The differentiation between neutral lipids and other lipid types is essential for accurate interpretation of the results. This quantitative data is vital for assessing the severity of conditions like non-alcoholic fatty liver disease (NAFLD) and for evaluating the efficacy of therapeutic interventions aimed at reducing lipid accumulation.

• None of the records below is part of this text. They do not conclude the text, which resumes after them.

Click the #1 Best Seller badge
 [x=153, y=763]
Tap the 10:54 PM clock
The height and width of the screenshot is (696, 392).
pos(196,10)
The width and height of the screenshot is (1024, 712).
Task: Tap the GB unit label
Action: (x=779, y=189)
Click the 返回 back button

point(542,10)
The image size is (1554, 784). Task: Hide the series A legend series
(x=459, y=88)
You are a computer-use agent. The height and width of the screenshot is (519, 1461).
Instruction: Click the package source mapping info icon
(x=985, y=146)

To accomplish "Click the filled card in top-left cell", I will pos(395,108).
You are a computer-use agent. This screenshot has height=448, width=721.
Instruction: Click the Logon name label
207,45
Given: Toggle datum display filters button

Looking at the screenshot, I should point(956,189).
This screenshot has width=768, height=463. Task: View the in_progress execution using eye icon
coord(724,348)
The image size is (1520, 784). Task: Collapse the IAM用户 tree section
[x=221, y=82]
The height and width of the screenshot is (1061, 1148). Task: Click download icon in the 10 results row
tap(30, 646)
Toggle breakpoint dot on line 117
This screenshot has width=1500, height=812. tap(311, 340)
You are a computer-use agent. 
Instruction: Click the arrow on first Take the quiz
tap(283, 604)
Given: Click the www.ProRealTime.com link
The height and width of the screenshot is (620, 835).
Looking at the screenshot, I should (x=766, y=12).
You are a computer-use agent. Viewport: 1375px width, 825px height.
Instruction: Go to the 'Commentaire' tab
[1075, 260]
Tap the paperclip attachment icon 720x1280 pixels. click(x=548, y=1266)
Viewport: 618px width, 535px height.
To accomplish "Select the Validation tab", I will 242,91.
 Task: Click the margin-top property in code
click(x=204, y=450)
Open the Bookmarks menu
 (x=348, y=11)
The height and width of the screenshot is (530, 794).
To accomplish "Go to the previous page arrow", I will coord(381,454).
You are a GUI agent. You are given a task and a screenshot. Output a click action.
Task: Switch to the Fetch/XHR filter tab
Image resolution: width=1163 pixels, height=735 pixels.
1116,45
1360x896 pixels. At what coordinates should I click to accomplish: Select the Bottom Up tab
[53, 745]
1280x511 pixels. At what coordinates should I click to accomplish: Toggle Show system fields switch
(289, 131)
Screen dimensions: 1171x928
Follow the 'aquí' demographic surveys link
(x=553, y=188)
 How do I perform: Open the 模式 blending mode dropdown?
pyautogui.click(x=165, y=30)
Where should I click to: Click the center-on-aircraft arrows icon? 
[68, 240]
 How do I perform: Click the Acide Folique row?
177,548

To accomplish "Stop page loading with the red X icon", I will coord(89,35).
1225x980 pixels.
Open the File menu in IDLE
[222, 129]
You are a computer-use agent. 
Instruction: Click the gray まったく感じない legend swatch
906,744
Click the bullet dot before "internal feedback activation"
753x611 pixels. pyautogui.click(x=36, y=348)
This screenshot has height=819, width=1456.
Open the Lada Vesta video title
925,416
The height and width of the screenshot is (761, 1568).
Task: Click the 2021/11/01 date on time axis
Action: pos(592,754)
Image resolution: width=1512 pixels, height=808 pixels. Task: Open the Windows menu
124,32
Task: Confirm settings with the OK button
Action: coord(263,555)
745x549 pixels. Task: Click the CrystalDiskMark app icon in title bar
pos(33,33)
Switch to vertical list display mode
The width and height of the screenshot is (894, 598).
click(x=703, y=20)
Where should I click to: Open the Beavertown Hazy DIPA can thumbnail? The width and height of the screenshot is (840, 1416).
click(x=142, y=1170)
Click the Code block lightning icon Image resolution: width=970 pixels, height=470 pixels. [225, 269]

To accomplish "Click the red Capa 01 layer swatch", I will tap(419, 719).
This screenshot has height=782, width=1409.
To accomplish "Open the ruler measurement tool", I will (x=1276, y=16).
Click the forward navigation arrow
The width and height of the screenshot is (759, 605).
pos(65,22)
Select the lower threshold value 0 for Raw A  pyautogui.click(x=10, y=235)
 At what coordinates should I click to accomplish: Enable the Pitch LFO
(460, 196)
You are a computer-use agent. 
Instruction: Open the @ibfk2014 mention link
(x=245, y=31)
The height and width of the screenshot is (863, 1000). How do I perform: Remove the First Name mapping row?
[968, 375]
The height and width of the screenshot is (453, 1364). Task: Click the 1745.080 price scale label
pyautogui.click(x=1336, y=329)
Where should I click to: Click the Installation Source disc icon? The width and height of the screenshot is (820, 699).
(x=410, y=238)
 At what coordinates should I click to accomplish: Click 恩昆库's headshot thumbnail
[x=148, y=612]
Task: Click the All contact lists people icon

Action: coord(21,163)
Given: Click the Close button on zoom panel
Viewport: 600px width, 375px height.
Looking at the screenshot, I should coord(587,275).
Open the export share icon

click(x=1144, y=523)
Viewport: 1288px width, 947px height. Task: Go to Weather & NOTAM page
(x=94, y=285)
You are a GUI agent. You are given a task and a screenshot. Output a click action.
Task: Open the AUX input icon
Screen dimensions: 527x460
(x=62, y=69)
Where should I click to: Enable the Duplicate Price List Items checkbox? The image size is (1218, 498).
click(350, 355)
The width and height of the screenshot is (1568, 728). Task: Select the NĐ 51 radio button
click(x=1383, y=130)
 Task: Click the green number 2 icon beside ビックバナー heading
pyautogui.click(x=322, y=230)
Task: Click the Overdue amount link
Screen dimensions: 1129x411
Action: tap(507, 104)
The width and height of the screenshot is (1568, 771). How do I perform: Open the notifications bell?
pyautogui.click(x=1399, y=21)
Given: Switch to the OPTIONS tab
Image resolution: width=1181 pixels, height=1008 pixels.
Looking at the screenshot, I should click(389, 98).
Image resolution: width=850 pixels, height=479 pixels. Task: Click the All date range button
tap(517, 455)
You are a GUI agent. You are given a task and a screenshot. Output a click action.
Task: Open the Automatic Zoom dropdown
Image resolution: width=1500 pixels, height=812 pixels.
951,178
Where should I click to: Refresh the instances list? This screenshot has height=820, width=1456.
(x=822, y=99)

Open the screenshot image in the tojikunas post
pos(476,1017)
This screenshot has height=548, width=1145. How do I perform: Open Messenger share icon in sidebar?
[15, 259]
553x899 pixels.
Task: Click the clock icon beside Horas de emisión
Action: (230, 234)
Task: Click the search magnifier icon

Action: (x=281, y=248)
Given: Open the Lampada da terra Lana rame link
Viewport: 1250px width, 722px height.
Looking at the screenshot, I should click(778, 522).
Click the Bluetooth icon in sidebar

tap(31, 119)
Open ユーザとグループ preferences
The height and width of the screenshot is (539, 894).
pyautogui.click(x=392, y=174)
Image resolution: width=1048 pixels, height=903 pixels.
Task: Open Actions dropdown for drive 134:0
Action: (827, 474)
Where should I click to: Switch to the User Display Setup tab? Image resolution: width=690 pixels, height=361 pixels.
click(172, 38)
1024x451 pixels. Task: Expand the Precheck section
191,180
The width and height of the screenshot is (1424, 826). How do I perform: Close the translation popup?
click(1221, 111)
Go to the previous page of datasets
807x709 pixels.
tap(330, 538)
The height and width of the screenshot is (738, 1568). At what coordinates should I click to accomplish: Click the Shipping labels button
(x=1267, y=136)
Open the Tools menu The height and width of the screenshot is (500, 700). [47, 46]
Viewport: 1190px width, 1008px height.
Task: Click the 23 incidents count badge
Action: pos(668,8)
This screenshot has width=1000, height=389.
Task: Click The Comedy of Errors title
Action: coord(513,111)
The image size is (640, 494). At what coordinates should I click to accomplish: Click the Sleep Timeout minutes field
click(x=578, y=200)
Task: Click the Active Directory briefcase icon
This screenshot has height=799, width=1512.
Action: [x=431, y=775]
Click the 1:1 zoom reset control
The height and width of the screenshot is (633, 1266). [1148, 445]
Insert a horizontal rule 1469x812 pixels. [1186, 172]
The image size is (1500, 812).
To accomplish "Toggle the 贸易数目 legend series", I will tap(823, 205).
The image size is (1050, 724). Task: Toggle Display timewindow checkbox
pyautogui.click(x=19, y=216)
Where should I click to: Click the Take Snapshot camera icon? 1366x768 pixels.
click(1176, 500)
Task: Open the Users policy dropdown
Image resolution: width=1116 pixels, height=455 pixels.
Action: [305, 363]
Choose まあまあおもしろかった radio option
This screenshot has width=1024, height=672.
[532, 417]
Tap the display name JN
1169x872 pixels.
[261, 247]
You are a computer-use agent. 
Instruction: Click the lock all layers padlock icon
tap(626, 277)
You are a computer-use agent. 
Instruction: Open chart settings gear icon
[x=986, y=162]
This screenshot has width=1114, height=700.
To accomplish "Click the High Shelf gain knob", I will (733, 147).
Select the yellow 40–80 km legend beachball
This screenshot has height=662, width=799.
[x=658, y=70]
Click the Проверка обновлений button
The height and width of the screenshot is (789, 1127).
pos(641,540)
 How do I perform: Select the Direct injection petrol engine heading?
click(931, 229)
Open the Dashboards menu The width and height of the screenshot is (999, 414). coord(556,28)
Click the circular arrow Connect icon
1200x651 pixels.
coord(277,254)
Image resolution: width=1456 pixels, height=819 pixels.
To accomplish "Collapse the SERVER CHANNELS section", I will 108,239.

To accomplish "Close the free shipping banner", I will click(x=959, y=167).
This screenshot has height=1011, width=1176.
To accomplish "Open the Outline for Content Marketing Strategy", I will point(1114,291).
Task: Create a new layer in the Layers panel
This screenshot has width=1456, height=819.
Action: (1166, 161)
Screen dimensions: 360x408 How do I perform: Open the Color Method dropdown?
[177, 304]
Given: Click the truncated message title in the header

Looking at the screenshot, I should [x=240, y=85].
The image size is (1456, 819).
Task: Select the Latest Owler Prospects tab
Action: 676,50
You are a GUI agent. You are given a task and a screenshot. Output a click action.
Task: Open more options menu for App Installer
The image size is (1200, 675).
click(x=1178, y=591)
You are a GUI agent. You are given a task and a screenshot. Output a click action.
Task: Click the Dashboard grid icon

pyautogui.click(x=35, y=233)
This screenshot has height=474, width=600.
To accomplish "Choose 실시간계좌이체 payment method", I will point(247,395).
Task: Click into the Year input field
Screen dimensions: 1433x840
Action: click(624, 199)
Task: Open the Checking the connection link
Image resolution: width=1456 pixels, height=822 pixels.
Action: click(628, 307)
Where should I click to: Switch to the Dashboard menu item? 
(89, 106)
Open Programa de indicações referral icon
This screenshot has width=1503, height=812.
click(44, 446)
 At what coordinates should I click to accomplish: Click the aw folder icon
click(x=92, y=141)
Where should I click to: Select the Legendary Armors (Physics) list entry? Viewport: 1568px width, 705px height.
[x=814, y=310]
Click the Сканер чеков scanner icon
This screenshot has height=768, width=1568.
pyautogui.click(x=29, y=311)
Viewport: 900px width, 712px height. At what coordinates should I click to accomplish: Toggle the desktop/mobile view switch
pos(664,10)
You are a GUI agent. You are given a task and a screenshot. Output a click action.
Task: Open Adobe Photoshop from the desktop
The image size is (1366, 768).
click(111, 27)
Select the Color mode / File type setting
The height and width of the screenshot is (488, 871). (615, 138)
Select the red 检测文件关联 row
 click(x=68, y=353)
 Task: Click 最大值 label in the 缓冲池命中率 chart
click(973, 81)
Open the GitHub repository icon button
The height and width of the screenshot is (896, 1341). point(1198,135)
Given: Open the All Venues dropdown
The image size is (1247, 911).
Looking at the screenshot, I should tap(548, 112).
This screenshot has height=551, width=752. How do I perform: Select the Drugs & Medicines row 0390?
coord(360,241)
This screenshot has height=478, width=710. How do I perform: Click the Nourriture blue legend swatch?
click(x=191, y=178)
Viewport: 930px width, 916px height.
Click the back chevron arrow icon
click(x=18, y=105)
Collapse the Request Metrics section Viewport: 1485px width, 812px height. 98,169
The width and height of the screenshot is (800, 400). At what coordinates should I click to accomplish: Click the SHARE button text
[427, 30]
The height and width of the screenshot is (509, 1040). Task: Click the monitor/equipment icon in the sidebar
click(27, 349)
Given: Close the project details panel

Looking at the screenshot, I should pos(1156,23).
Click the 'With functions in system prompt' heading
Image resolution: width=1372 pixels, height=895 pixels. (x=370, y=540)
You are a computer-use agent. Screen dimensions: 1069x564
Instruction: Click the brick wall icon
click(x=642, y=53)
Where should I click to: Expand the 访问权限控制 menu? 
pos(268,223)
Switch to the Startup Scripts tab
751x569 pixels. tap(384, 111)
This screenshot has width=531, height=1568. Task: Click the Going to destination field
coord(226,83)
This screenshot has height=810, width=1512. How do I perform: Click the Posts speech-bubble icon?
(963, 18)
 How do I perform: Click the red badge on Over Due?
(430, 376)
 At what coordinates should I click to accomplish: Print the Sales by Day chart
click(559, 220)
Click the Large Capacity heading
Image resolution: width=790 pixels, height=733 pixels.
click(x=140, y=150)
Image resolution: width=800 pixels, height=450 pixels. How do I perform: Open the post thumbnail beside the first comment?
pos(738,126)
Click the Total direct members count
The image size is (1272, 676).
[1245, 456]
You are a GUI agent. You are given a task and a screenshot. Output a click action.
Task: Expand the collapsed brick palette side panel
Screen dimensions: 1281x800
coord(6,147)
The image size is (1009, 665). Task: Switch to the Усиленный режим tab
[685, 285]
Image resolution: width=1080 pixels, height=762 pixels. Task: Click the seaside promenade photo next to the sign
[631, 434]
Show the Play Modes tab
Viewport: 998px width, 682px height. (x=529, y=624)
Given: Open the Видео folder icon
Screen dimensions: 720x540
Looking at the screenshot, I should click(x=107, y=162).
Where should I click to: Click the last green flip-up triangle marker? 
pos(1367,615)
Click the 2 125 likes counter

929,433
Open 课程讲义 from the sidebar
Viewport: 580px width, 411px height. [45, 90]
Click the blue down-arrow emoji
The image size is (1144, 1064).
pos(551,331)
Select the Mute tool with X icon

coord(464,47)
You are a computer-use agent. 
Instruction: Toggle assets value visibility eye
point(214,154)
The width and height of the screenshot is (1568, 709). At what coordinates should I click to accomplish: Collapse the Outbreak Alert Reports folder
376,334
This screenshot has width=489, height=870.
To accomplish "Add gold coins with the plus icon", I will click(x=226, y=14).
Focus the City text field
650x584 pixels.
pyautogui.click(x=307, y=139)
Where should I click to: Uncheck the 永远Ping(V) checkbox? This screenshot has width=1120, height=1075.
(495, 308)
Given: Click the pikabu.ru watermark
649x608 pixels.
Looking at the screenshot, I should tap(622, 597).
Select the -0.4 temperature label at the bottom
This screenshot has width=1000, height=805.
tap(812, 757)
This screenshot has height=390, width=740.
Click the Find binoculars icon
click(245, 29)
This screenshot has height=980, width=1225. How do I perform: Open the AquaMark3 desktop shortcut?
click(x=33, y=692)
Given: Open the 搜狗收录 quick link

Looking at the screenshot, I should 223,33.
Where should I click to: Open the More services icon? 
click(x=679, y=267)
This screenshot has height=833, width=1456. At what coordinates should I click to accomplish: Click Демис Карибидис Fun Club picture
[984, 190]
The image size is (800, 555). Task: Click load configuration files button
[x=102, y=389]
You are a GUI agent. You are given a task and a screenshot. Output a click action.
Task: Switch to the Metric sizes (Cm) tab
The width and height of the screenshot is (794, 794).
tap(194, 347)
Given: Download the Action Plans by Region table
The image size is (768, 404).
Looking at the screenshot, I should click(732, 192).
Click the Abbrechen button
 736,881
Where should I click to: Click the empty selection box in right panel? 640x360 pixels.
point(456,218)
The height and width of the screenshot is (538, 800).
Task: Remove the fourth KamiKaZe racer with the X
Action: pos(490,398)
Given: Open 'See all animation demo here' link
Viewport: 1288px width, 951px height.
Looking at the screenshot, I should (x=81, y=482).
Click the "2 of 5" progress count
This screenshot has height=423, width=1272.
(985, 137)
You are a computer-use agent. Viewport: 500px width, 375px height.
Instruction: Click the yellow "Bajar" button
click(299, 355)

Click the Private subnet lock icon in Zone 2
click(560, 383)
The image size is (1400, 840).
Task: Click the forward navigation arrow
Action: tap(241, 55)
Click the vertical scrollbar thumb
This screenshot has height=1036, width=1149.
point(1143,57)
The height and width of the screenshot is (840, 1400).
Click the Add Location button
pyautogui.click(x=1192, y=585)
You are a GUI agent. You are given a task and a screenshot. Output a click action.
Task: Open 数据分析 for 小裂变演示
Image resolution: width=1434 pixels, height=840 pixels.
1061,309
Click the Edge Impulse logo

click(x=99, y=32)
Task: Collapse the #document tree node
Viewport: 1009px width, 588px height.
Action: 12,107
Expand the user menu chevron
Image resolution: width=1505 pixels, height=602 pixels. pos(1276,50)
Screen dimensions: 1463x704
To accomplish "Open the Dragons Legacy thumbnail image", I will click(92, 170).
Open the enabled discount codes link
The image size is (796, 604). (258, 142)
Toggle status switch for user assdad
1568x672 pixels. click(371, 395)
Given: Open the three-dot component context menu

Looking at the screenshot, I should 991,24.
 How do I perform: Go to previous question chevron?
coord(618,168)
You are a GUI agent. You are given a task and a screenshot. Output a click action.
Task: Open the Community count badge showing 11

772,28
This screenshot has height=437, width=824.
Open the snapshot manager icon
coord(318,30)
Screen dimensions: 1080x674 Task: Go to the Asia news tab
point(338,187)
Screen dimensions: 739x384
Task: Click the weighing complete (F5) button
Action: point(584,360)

Essential Wash Steps for Oil Red O Staining Protocol
It is critical to understand that this technique specifically targets neutral fats, including triglycerides and cholesterol esters, while leaving other cellular components unstained. Oil Red O is a lysochrome (fat-soluble dye) that is soluble in organic solvents such as propylene glycol and isopropanol.
More About Oil red o staining
Looking at Oil red o staining from another angle can help expand the discussion and give readers a second clear paragraph under the same section.
More perspective on Oil red o staining can make the topic easier to follow by connecting earlier points with a few simple takeaways.